* [Instructions for the task] Only one stretch of the data below should be repeated: the lines from the line containing "The image size is (1316, 905)." through the line containing "You are a computer-use agent. 1347x896", inclusive, exactly as they are.

(Dataset entries)
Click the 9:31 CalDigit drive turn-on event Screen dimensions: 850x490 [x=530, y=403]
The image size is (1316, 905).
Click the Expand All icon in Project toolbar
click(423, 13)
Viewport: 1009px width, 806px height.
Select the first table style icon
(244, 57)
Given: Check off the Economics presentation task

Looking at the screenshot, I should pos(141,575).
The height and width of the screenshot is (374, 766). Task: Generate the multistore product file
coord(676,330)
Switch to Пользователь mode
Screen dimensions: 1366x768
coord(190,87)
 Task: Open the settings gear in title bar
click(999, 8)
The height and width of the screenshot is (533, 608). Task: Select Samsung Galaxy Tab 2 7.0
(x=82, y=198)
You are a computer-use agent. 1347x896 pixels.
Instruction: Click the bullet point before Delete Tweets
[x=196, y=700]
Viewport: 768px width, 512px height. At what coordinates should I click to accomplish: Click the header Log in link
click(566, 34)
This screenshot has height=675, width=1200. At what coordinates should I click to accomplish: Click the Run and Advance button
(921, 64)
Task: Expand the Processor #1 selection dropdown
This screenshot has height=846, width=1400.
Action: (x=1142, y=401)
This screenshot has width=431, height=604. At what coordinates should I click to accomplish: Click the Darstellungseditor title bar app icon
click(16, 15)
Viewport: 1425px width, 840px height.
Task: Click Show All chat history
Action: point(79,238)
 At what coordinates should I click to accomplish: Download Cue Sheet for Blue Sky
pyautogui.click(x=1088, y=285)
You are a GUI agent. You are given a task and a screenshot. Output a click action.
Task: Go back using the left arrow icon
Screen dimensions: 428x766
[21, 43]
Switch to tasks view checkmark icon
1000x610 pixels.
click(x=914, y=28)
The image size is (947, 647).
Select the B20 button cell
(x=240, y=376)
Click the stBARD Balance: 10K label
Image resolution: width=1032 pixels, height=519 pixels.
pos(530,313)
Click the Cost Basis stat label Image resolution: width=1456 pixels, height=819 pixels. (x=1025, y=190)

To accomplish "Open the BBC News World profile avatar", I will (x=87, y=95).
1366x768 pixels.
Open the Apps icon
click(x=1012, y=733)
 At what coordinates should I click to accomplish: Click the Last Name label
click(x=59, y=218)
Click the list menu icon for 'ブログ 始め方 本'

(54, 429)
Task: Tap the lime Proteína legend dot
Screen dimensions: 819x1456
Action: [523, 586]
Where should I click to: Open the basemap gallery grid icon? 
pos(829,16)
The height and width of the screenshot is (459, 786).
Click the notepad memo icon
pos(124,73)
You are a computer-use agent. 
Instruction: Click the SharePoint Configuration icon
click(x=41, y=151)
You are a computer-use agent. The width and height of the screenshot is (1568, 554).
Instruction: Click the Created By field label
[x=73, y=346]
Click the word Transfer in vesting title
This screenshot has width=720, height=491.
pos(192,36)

* [Response to this exercise]
The image size is (1316, 905).
Click the Expand All icon in Project toolbar
click(423, 13)
Viewport: 1009px width, 806px height.
Select the first table style icon
(244, 57)
Given: Check off the Economics presentation task

Looking at the screenshot, I should pos(141,575).
The height and width of the screenshot is (374, 766). Task: Generate the multistore product file
coord(676,330)
Switch to Пользователь mode
Screen dimensions: 1366x768
coord(190,87)
 Task: Open the settings gear in title bar
click(999, 8)
The height and width of the screenshot is (533, 608). Task: Select Samsung Galaxy Tab 2 7.0
(x=82, y=198)
You are a computer-use agent. 1347x896 pixels.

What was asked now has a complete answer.